Mom and Dad were silent. I could see the wheels turning in their heads. It was all I could do not to burst out with another argument, but Mikey had warned me about that.

“If that’s really what you think you want to do, we’ll investigate the possibility,” Dad finally said. Mom nodded. “That isn’t saying it’s a done deal. We need to find out what the standard is and how we can manage a homeschool curriculum. And you’ll need to show as much motivation to achieve the standard academically as you do physically. And son, you need to also be prepared to take longer than your classmates to get through the next year of high school. If we take a year to home school you, you might not be at the level that your current class is. You’ve got some catching up to do. In other words, your little sister might graduate with your class while you graduate with hers.”
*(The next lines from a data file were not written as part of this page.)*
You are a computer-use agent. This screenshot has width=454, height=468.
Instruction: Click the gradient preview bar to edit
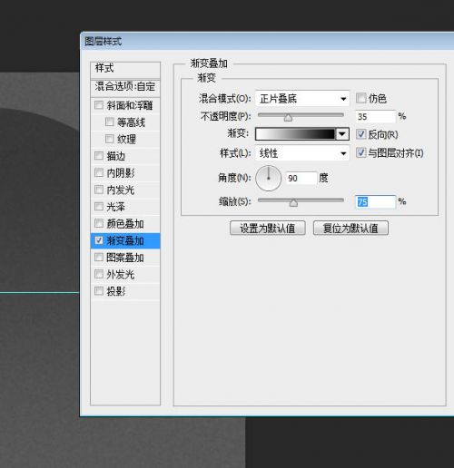[x=295, y=134]
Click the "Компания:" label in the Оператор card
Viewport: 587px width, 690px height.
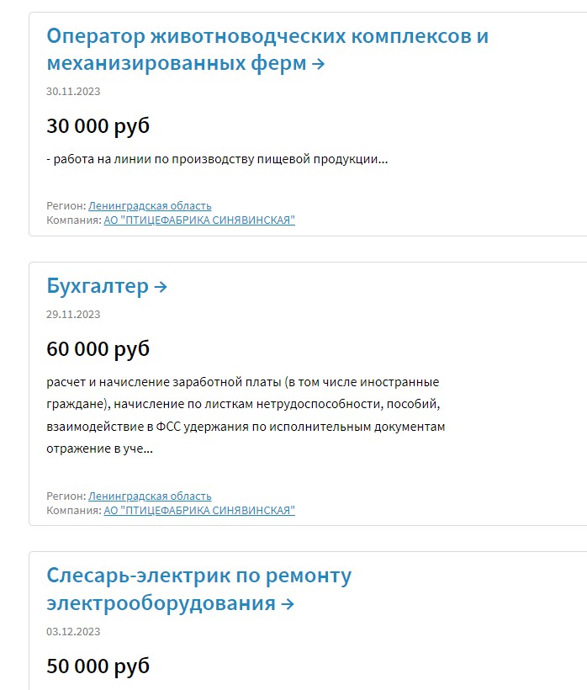pos(74,220)
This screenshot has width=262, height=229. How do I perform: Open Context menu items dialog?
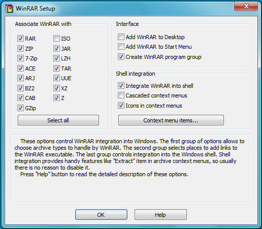(171, 120)
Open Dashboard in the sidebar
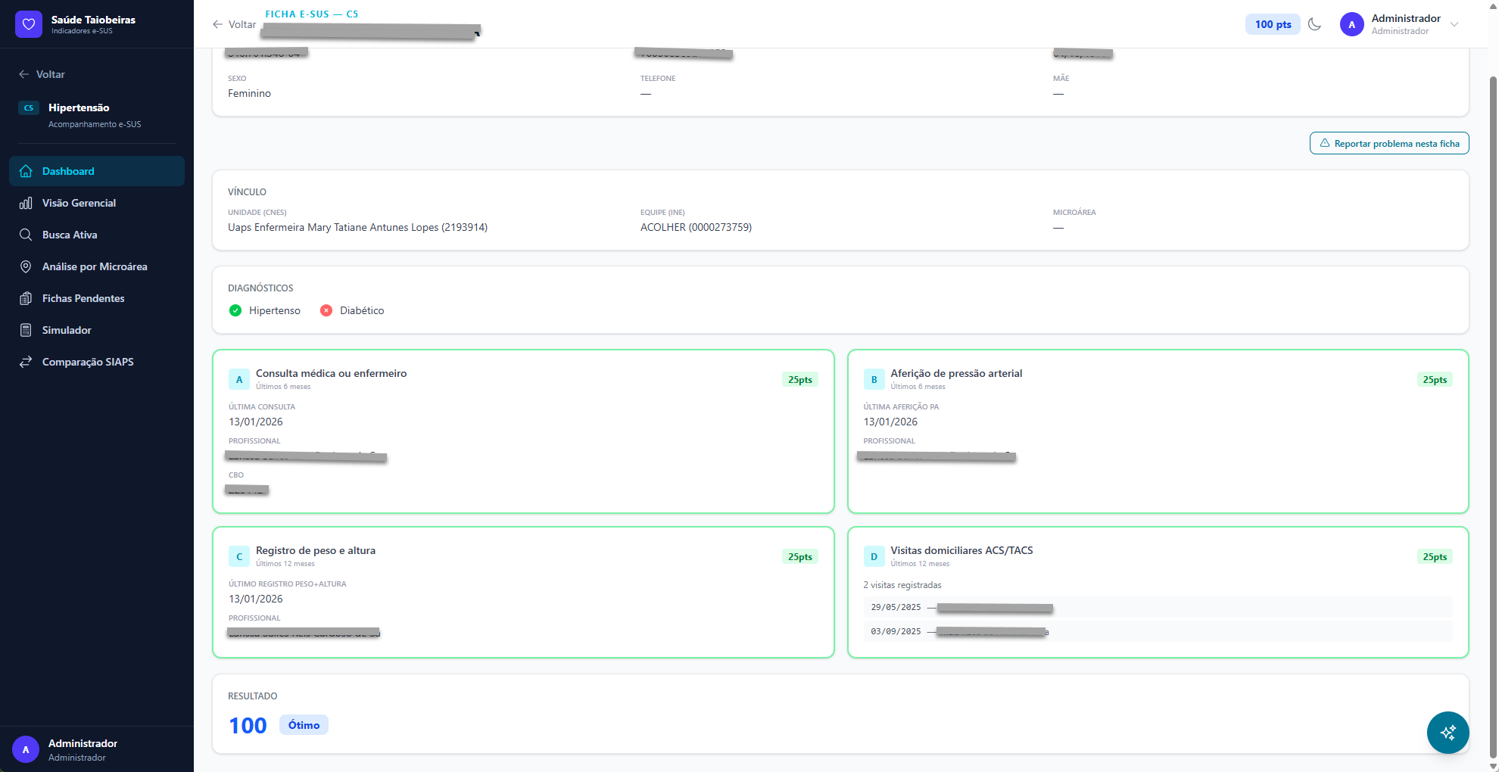 pyautogui.click(x=68, y=171)
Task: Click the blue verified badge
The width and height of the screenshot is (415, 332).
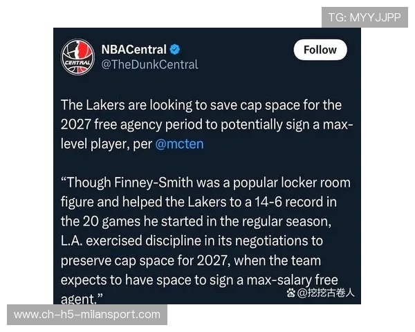Action: click(x=176, y=50)
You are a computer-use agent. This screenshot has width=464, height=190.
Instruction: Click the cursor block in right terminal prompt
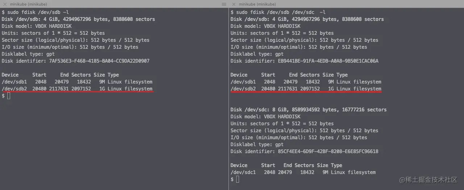238,179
Wow! That was a sobering thought. I was a crappy student, but I’d managed to keep up with my year—though just barely. It was going to be a huge adjustment.

Or not. I was always considered behind in class. My teachers had pretty much given up on me keeping up with the class and were passing me anyway. They didn’t want me around an extra year.

On June sixth, Coach Dawson called me.

“Paul, I’m going to open the gym to select trainees. There won’t be more than a dozen people there at a time. And we’ll all have to wear masks and wipe down the equipment every time it’s been used. This COVID thing is serious. We’ve got a couple of coaches down with it. But with all the precautions in place, you can start coming back in to work.”

“That’s great, Coach. I can come right over.”

“Easy, sport. We won’t be open full hours and right now, no one is there. Let’s plan on starting next Monday at ten. If you need more exercise, go out and run around the lake a couple of times. Then do all your body weight exercises. Just keep your mask with you.”

“Okay. I’ll do that. I’m kind of going stir-crazy here already.”

“They say we’ve weathered the worst of it,” he said. “Just be careful.”

3
Idol Worship

I’ll probably get back to talking about the lock- down and how it affected school and all. The remote learning environment on the laptop made home schooling supplemental. I did okay, but with just half the course curriculum. With that load, I could keep up. I was spending around six hours a day working out. As predicted, I ended up taking two years to finish tenth grade as Mikey went zooming past me. But I actually got it. I wasn’t unable to learn. As Mom predicted, Mikey graduated with my class in 2023 and I officially became a member of the class of 2024. And a cheerleader.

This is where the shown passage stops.